> EXERCISE DETAILS: Below are the records; how many of their lines contain "email"? Reply only with that figure.

> SOURCE DATA:
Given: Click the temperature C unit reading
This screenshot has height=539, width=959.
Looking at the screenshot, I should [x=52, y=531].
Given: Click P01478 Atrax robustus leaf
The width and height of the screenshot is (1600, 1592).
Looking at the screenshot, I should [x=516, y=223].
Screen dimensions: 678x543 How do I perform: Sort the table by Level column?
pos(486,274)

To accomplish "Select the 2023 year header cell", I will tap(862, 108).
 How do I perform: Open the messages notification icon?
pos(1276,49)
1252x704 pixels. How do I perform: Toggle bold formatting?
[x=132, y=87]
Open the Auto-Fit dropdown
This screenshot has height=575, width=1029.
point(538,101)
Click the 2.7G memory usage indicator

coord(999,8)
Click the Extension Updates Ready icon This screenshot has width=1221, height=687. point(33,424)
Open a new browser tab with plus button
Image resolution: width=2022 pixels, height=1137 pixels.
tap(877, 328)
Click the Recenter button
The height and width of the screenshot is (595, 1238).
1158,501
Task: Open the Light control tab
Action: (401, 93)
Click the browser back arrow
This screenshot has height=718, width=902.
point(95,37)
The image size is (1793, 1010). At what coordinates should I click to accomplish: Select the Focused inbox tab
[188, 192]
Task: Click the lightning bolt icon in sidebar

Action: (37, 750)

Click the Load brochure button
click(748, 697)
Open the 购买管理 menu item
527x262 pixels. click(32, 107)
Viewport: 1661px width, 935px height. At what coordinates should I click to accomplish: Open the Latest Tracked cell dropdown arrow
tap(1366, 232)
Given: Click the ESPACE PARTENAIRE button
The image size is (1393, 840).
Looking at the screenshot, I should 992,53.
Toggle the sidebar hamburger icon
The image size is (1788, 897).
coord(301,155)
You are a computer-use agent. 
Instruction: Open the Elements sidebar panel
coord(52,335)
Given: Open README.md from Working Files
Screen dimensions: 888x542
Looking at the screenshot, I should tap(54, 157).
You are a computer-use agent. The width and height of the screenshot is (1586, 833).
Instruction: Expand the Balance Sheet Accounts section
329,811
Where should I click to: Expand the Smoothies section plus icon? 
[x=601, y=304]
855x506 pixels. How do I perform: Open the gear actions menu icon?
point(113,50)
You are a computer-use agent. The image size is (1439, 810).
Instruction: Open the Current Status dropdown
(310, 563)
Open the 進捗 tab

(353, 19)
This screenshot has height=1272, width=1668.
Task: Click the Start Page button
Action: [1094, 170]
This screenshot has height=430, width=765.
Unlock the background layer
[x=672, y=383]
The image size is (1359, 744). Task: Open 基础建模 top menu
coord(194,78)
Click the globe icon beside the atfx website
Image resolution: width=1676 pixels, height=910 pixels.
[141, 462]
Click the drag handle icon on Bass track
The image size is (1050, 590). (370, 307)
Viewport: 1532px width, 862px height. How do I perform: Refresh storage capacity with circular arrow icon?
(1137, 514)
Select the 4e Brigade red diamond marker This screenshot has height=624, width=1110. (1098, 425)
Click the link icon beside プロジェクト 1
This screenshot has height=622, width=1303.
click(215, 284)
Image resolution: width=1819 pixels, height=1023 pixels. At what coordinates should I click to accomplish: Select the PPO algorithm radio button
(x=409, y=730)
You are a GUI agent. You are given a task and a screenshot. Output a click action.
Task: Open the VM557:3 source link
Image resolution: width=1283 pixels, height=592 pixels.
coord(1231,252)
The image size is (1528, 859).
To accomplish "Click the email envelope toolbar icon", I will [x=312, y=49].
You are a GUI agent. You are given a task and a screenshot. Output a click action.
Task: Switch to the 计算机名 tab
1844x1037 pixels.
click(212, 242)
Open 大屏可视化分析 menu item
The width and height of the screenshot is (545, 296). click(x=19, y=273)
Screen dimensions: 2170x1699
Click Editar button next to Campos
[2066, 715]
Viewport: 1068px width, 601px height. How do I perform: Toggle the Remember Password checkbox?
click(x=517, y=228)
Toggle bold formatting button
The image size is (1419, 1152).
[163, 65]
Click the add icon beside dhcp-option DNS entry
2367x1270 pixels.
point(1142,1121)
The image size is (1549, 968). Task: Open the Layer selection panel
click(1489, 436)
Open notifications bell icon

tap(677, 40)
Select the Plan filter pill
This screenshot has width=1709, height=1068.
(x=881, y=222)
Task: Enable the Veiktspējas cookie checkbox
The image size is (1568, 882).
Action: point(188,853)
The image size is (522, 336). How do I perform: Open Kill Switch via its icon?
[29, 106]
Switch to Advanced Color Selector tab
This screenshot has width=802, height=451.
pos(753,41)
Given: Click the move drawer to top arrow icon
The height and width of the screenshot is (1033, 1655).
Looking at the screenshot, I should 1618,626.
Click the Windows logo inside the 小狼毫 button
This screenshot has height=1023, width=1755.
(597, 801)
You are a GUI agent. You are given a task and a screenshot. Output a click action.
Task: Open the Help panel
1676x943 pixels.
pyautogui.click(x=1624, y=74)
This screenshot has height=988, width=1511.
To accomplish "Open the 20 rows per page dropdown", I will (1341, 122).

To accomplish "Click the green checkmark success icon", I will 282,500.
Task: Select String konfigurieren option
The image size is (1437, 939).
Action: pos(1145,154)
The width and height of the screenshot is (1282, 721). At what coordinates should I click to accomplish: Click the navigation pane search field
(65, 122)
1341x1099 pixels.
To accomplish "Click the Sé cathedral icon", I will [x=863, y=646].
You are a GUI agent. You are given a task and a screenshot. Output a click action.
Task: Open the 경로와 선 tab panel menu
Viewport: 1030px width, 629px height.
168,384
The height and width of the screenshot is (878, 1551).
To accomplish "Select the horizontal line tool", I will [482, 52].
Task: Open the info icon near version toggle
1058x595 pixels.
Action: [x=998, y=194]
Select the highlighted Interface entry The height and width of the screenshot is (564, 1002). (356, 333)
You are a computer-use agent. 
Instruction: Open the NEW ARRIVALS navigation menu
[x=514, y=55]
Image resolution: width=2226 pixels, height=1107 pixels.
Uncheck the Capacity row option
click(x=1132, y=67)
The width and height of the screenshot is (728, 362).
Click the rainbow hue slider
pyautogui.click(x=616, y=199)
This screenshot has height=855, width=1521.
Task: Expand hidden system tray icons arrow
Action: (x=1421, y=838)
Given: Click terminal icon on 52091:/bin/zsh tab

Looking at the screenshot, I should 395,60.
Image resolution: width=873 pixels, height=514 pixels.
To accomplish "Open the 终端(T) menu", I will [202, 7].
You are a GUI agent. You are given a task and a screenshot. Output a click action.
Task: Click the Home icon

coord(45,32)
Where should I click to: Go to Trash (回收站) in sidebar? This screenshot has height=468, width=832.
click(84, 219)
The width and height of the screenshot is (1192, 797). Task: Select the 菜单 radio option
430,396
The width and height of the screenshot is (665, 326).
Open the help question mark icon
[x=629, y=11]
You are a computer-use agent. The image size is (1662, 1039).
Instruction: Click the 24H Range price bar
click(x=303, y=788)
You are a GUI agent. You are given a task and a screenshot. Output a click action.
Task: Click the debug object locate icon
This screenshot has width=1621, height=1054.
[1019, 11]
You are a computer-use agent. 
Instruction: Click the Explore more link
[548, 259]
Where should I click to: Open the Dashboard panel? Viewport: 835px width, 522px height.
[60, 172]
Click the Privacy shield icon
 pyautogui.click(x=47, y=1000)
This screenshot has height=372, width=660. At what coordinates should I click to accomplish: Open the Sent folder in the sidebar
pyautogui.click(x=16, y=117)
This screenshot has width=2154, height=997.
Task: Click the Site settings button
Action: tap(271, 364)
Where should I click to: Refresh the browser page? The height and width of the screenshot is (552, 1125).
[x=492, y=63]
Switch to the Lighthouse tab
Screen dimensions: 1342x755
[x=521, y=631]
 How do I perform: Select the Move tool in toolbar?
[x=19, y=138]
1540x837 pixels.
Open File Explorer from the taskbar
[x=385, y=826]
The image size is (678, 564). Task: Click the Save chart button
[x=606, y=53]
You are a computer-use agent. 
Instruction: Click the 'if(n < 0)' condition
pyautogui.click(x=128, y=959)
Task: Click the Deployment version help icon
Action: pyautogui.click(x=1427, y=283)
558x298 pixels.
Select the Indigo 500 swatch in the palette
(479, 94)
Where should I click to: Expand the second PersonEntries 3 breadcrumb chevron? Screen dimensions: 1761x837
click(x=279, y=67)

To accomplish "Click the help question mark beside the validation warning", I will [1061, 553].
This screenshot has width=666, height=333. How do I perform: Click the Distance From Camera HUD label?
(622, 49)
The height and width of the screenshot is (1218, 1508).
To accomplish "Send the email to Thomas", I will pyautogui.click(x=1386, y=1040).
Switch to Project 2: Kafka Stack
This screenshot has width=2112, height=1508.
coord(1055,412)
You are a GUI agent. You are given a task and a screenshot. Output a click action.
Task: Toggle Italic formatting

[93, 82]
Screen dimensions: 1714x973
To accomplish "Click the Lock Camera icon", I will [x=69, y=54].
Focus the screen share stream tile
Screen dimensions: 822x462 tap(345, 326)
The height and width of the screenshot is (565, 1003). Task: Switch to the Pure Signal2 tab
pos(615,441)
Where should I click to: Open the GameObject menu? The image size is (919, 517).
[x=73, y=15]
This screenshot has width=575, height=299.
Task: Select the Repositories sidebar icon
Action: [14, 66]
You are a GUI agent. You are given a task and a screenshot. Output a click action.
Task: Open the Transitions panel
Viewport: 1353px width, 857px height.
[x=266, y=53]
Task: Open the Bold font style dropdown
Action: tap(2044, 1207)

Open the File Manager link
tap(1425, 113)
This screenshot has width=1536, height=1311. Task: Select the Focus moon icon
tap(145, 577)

> THE ANSWER: 2